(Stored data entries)
*** Begin section ***

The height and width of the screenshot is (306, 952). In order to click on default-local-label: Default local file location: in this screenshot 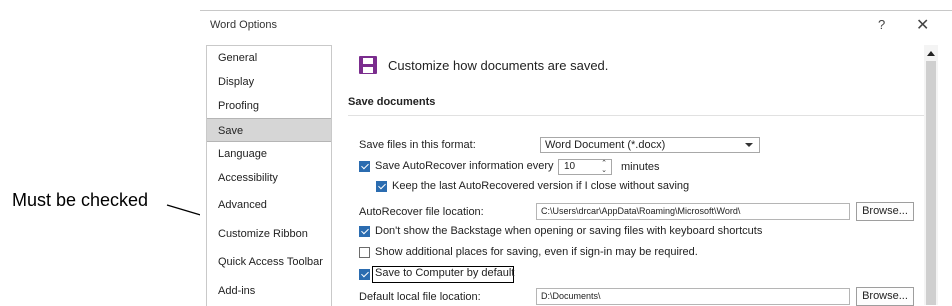, I will do `click(420, 297)`.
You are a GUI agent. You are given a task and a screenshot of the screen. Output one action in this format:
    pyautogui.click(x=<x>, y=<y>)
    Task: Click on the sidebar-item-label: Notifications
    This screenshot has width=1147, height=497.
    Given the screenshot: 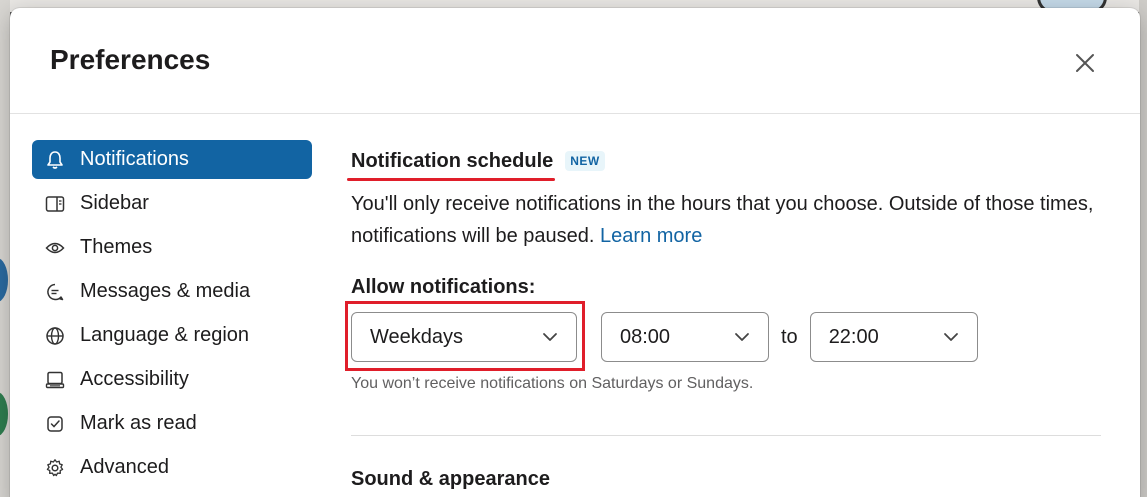 What is the action you would take?
    pyautogui.click(x=134, y=159)
    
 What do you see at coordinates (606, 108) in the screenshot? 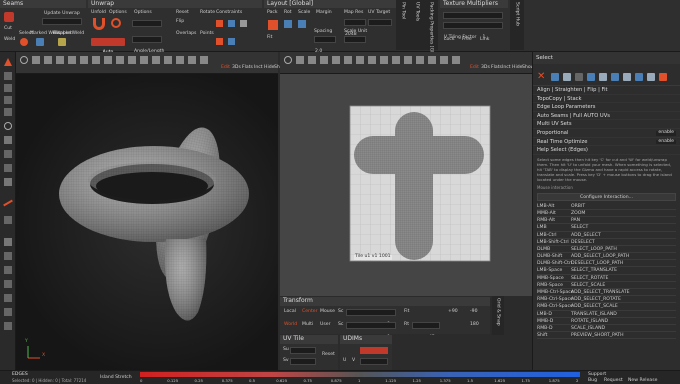
I see `select-row-edgeloop: Edge Loop Parameters` at bounding box center [606, 108].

*** End section ***

## PROMPT
Please swap "coordinates" for "location" in the lines that begin at the one containing "What do you" and run through the last line, changing nothing else and leaving out the pictures.

## TASK ANSWER
 What do you see at location (606, 108) in the screenshot? 
I see `select-row-edgeloop: Edge Loop Parameters` at bounding box center [606, 108].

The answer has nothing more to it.